O Poder Judiciário ainda não assimilou as profundas modificações feitas na Lei de Introdução às Normas do Direito Brasileiro – LINDB (Decreto-Lei nº 4.657, de 04/09/42), pela Lei nº 13.655, de 25/04/18, cujo Art. 20 dispõe: “Nas esferas administrativa, controladora e judicial, não se decidirá com base em valores jurídicos abstratos sem que sejam consideradas as consequências práticas da decisão. Parágrafo único. A motivação demonstrará a necessidade e a adequação da medida imposta ou da invalidação de ato, contrato, ajuste, processo ou norma administrativa, inclusive em face das possíveis alternativas”.
O Brasil vive um momento de transição. Nas palavras do Ministro Roberto Barroso, em entrevista à Globo News, há uma nova ordem querendo nascer, e estamos passando pelo que tínhamos que passar, mas estamos enfrentando as dores da transição. Segundo ele, vamos sair disso maiores e melhores. Nesta fase de nossa evolução institucional temos que discutir e debater para buscar convergências.

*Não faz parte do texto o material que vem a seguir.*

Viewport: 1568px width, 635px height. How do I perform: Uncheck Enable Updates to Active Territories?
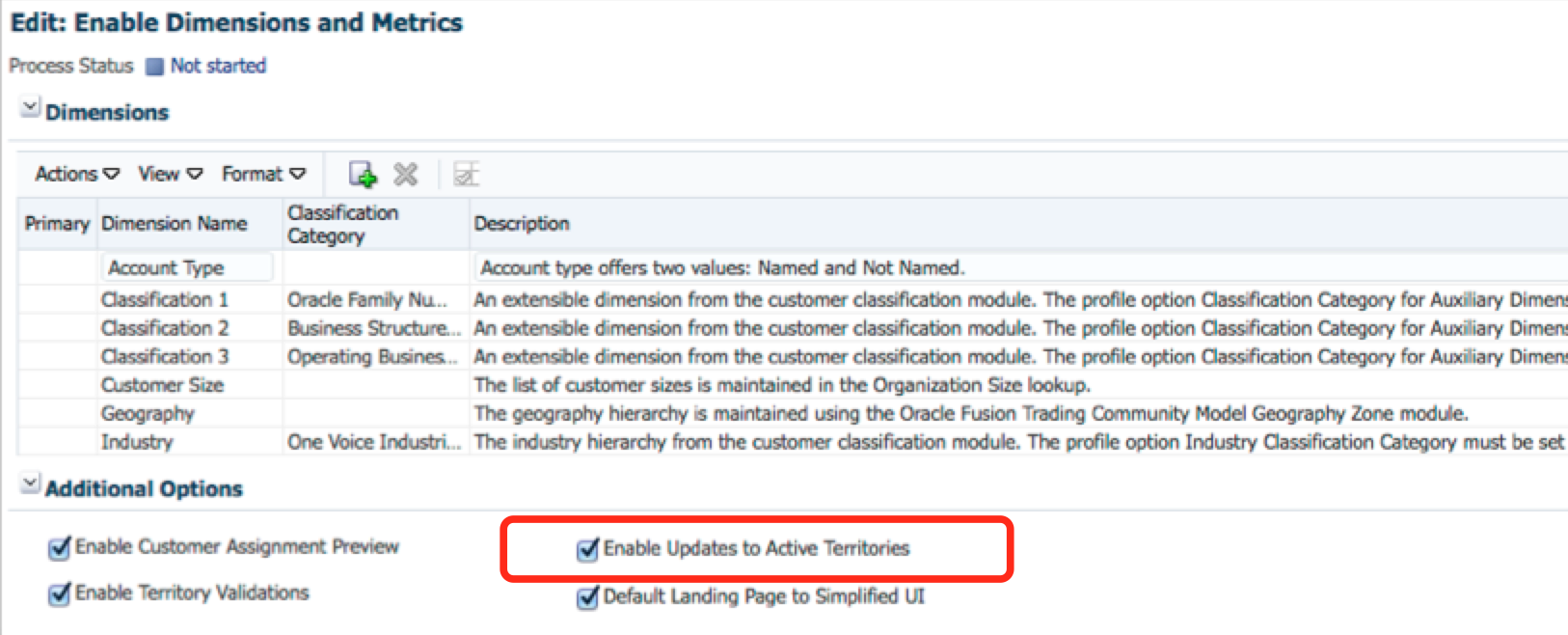(x=587, y=550)
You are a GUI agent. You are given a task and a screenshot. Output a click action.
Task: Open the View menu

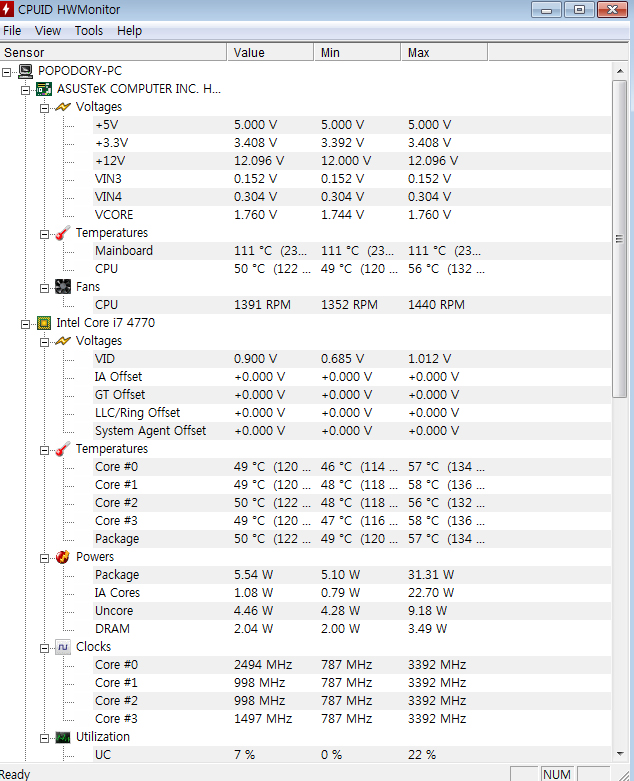pos(48,31)
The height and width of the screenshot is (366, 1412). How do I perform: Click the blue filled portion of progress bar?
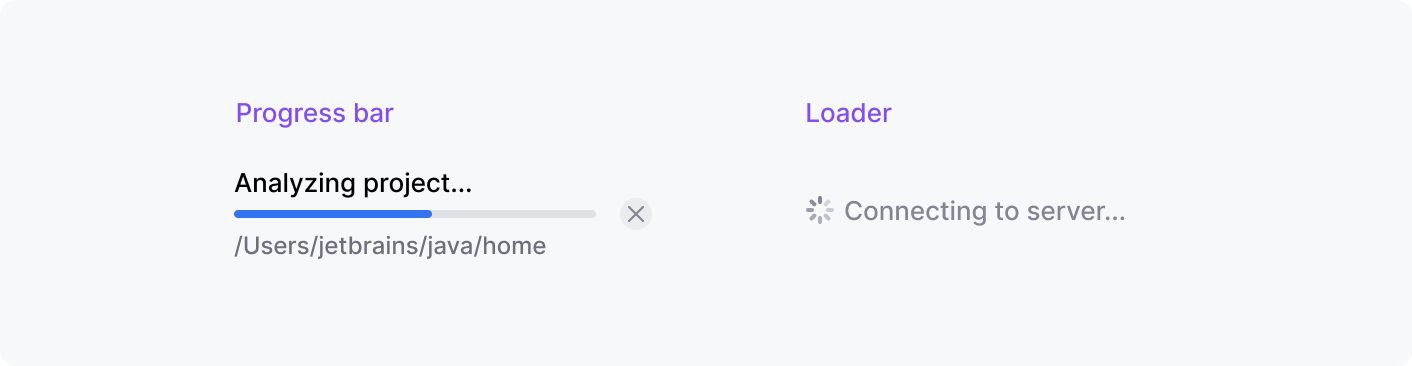click(333, 214)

Com a autoridade técnica e moral, de um jurista que, como Presidente da República, comandou o Brasil, com firmeza e serenidade, durante o período de transição entre a velha ordem patrimonialista e nada republicana, e a nova ordem que estava surgindo, em meio a uma acirrada disputa eleitoral, Michel Temer, em texto publicado no Estadão de 29/08/19, p. A2, faz uma conclamação à pacificação do País: “Pacificar o País significa vê-lo unido. Não nas ideias, nem nos desejos e aspirações de cada setor da nacionalidade. Pacificar não significa que não haja situação e oposição. Não significa que não haja disputas corporativas. Significa, contudo, que todos terão objetivo único: o crescimento do país e o desenvolvimento do seu povo. Esta afirmação autoriza diferença de conduta, mas nunca da ação. Esta há de ser unitária em defesa do país”. Ao final desse texto, faz uma sugestão: “O Presidente da República, com os presidentes da Câmara, do Senado e do Supremo Tribunal Federal podem articular-se, como já fizeram em passado recente, para convidar presidentes e líderes dos partidos, governadores, sindicalistas e empresários para esse pacto nacional cujo objetivo é a pacificação nos termos descritos no início deste artigo. Recorde-se o Pacto de Moncloa. Promova-se um Pacto do Alvorada”.
Isso não é impossível. Objetivamente, não há uma divisão entre duas correntes políticas; de esquerda e de direita. A chamada esquerda não tem mais bandeira alguma, a não ser repetir o bordão inútil “Lula livre”. O governo federal está funcionando, não obstante os destemperos verbais do Presidente e as terríveis consequências do desastre econômico herdado. Nesse cenário, abre-se uma enorme oportunidade para os juristas, num momento em que a litigância está sendo substituída pela mediação, pela conciliação e pela busca de soluções negociadas. A polarização da interpretação e aplicação do direito deve ser substituída pela ponderação dos princípios constitucionais, segundo as circunstâncias e possibilidades concretas de cada caso.